29th annual season of the Northwoods League

The 2022 Northwoods League season was the 29th season of baseball in the Northwoods League, a collegiate summer baseball organization. The season concluded in August with the Kalamazoo Growlers winning the championship.

==Season overview==
===Background===
In 2022, there were 22 Northwoods League (NWL) baseball teams, split between the Great Lakes and Great Plains Divisions. These divisions were then split up between the Great Lakes East, Great Lakes West, Great Plains East, and Great Plains West subdivisions. The Traverse City Pit Spitters entered the season as defending champions, having defeated the St. Cloud Rox in the league's 2021 championship game.

While there were no new expansion teams for 2022, three teams changed their branding and identity. Under new ownership, the Green Bay Booyah changed their name to the Green Bay Rockers and unveiled new colors, uniforms, and logos. The Battle Creek Bombers changed their name to the Battle Creek Battle Jacks and introduced a new color scheme, logos, and dog mascot. Meanwhile, the Wisconsin Woodchucks reverted to the more specific place name that they had used in the 1990s, going forward as the Wausau Woodchucks. They also updated their logos and other aesthetics to reflect the change.

===Season===
The regular season began on May 30, with the season split into two halves, and the top two teams in each sub-division—the standings leader from each half—qualified for the playoffs. The first half sub-division winners were the Kalamazoo Growlers (Great Lakes East), Wisconsin Rapids Rafters (Great Lakes West), Duluth Huskies (Great Plains East), and St. Cloud Rox (Great Plains West). The second half sub-division winners were the Traverse City Pit Spitters (Great Lakes East), Wausau Woodchucks (Great Lakes West), Eau Claire Express (Great Plains East), and Willmar Stingers (Great Plains West).

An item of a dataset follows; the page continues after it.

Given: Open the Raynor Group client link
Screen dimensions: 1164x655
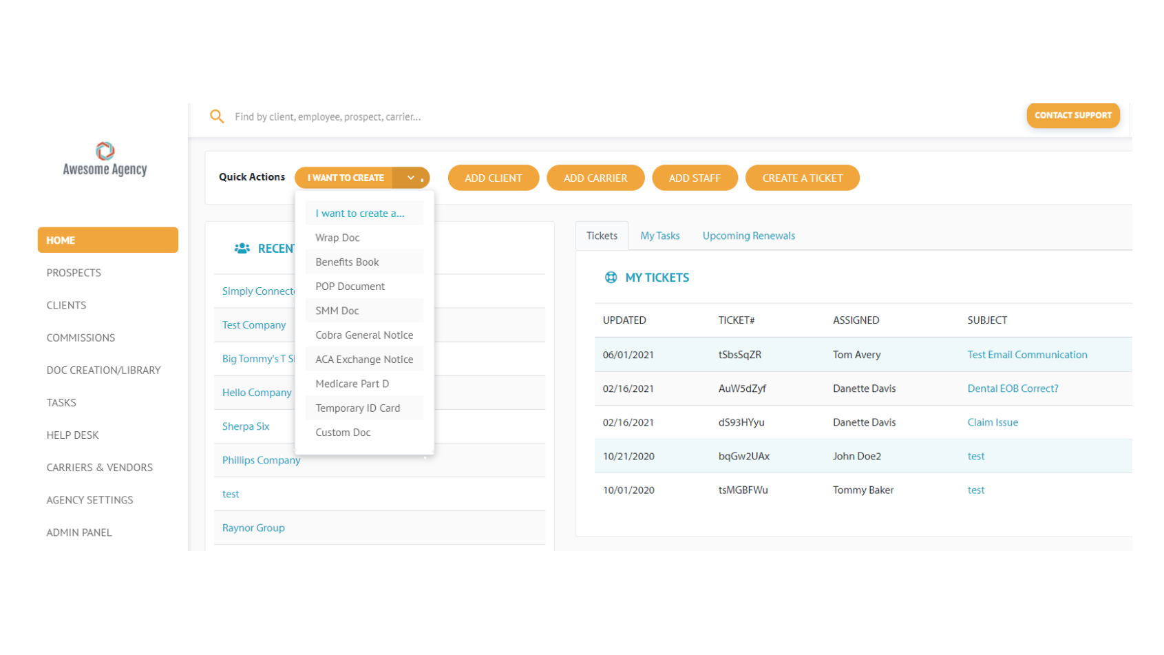Looking at the screenshot, I should coord(253,528).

In the four best-of-three subdivision series, the Growlers swept the Pit Spitters, the Rafters took 2 of 3 from the Woodchucks, the Huskies swept the Express, and the Stingers swept the Rox. In the single-game Great Lakes Division championship, the Growlers defeated the Rafters, and in the Great Plains, the Huskies defeated the Stingers.

The NWL Championship game was held at historic Wade Stadium in Duluth, Minnesota on 8/18/22. Kalamazoo led from the second inning on and defeated Duluth 8-3. The Growlers won their first NWL Championship.

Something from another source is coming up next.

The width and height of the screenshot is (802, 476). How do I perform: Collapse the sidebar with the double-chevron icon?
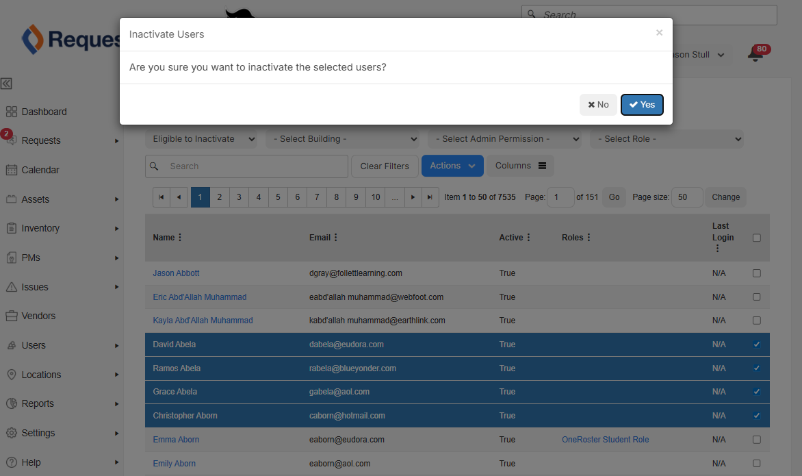point(6,84)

===Individual achievements===
Outfielder Sean Ross of the Mankato MoonDogs was named 2022 NWL Player of the Year after batting .376 with eight home runs, 14 doubles, 3 triples, 51 runs scored, 53 RBI, and 21 stolen bases. Jack Habeck of the Willmar Stingers was named 2022 NWL Pitcher of the Year. Habeck appeared in 11 games (68.1 innings), going 8-0 with a 2.77 ERA.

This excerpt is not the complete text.